[Stored records]

※

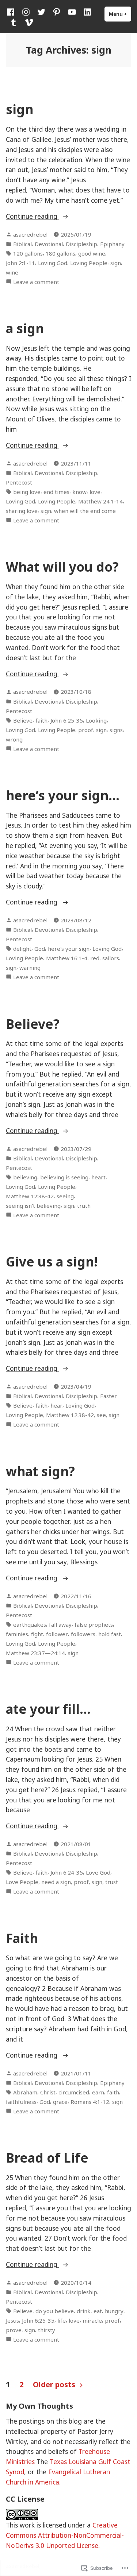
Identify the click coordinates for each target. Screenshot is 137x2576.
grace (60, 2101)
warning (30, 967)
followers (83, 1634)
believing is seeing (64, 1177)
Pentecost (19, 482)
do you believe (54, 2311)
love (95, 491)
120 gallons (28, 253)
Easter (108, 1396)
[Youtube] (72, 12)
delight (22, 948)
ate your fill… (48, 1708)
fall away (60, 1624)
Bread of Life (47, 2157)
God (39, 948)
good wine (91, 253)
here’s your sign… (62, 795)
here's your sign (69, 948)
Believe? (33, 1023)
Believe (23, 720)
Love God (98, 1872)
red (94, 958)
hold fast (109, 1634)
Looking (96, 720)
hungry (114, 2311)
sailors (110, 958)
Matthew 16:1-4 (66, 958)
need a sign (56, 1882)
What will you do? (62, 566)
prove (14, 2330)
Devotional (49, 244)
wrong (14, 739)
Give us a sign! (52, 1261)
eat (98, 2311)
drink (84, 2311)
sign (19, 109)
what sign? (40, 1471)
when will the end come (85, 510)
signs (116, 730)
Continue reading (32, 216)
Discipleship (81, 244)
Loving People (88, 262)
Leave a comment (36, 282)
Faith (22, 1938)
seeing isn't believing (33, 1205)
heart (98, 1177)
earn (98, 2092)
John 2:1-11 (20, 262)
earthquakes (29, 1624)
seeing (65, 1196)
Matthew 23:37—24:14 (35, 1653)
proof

※

Instructions for the task – Your answer should be the lines above, from the line containing "believing is seeing (64, 1177)" up to and including the line containing "here’s your sign… (62, 795)", reproduced exactly and with nothing else.

Answer to the exercise –
believing is seeing (64, 1177)
Pentecost (19, 482)
do you believe (54, 2311)
love (95, 491)
120 gallons (28, 253)
Easter (108, 1396)
[Youtube] (72, 12)
delight (22, 948)
ate your fill… (48, 1708)
fall away (60, 1624)
Bread of Life (47, 2157)
God (39, 948)
good wine (91, 253)
here’s your sign… (62, 795)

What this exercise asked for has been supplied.